The problem | Look for the string "agent" in the listing below, then copy every line that has it.

Dataset records |

BEGIN

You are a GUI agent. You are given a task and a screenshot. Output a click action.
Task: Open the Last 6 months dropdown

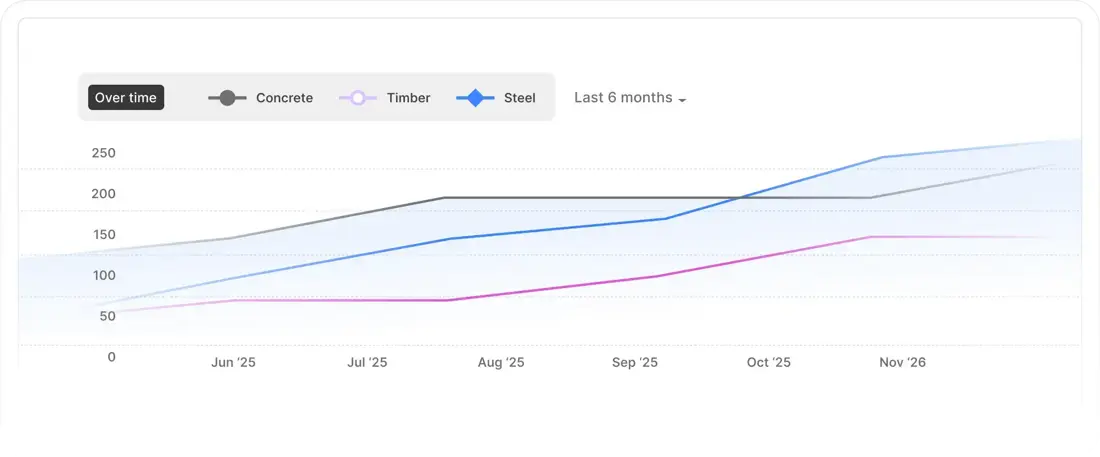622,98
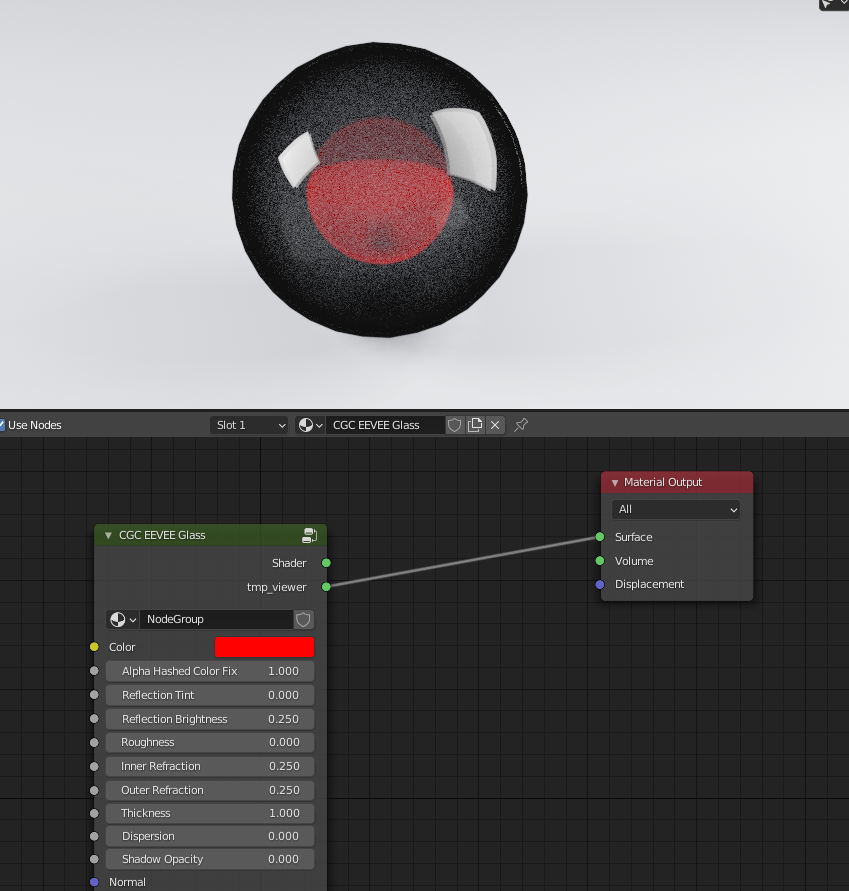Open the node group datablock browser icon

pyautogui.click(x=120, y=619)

END
BEGIN

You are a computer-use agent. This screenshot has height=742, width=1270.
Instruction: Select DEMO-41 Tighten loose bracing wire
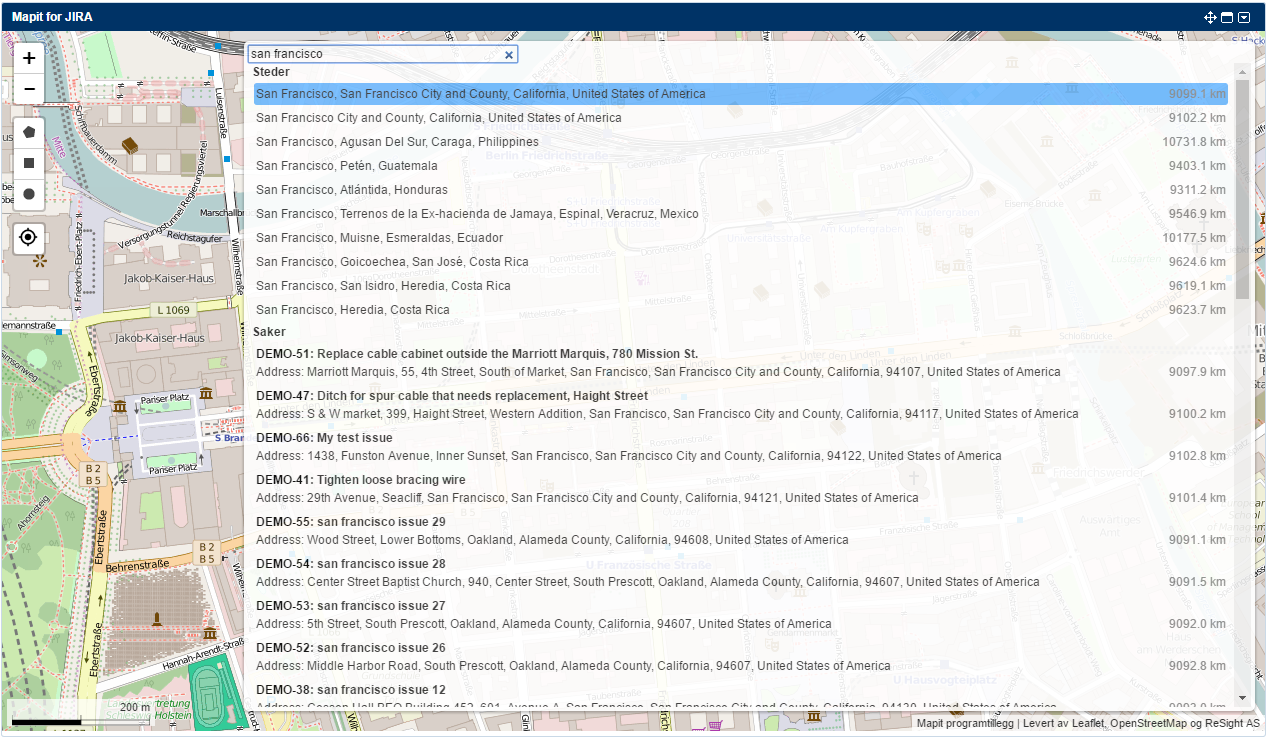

END
BEGIN

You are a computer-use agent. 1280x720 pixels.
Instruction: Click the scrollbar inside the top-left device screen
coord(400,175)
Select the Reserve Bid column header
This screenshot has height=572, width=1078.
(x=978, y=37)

END

Result for this exercise |
You are a GUI agent. You are given a task and a screenshot. Output a click action.
You are a computer-use agent. This screenshot has height=742, width=1270.
You are a computer-use agent. 1280x720 pixels.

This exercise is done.